Przez następne dwa dni będziemy bardziej emocjonalni, wszystko możemy przeżywać
intensywniej, głębiej. Obudzą się w nas pasje, namiętności. To świetne dni na
ożywienie uczuć, sprzyjają barwnemu życiu erotycznemu. Uważajmy jednak, by nie
dać się porwać obsesjom, zazdrości czy mściwości.
Po południu, po 15:00, Księżyc utworzy trygon z Neptunem w
Rybach, sprawiając, że będziemy bardziej wrażliwi na uczucia innych, bardziej
empatyczni. Chętnie wyciągniemy teraz do każdego pomocną dłoń, posłużymy radą i
dobrym słowem. Osobom utalentowanym artystycznie może teraz przydarzyć się
przypływ natchnienia. To okazja, by stworzyć coś pięknego.
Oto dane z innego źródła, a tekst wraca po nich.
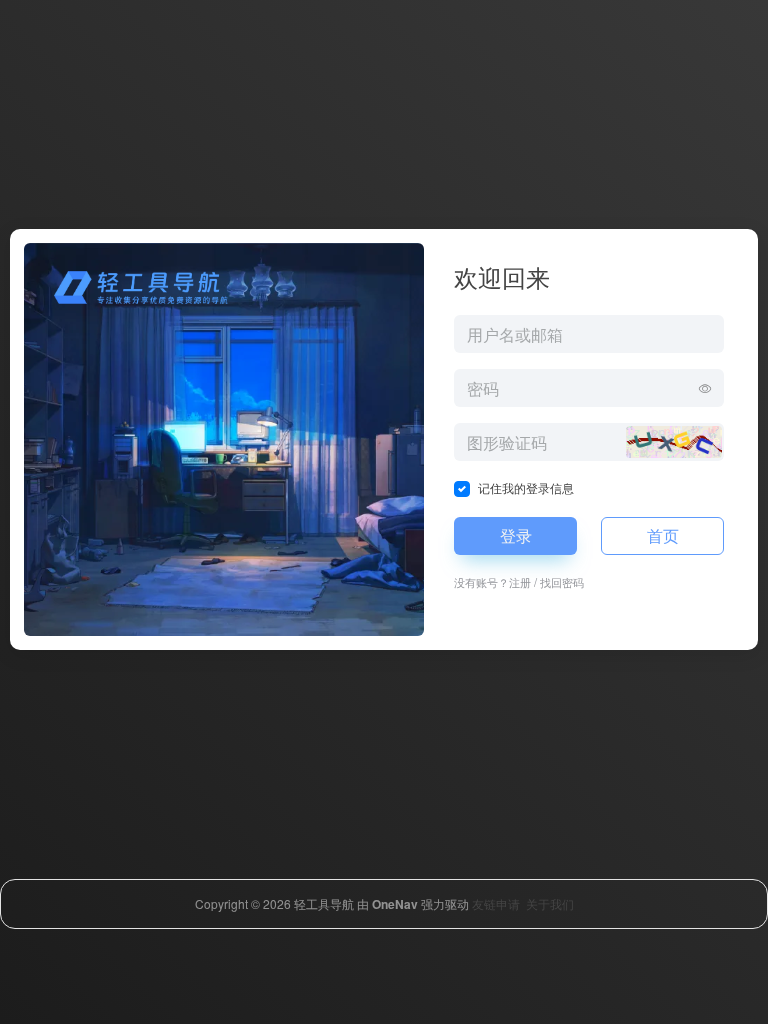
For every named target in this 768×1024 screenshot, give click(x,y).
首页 (663, 535)
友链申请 (496, 903)
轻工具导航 (324, 903)
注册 (520, 582)
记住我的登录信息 (526, 487)
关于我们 (550, 903)
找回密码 (562, 582)
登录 (516, 535)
Zaraz potem, przed 16:00, uściśli
się zapowiadana przeze mnie już wczoraj kwadratura
Wenus w Strzelcu z Neptunem w Rybach. Na cały dzień przyniesie nam
skłonność do idealizowania albo ubarwiania rzeczywistości, szczególnie w
sprawach uczuciowych oraz finansowych. Uważajmy, by nie dać się dziś wciągnąć w
jakieś oszustwo, nie dać się naciągnąć ani okraść. Warto też baczniej przyjrzeć
się naszym uczuciom – czy przypadkiem nie patrzymy na wybranka przez różowe
okulary, całkowicie ignorując jego poważne wady? Pod wpływem Neptuna umysł nie
działa do końca sprawnie, łatwo jest coś przeoczyć, czegoś nie zauważyć. Mi na
przykład już wczoraj zdarzyła się typowa dla tego tranzytu przygoda: pojechałam
zatankować samochód na stacji benzynowej, po czym po nalaniu benzyny uświadomiłam
sobie, że zapomniałam (Neptun) z domu zabrać portfela (Wenus)… Chodzimy teraz z
głową w chmurach, warto więc uważać bardziej na to, co robimy.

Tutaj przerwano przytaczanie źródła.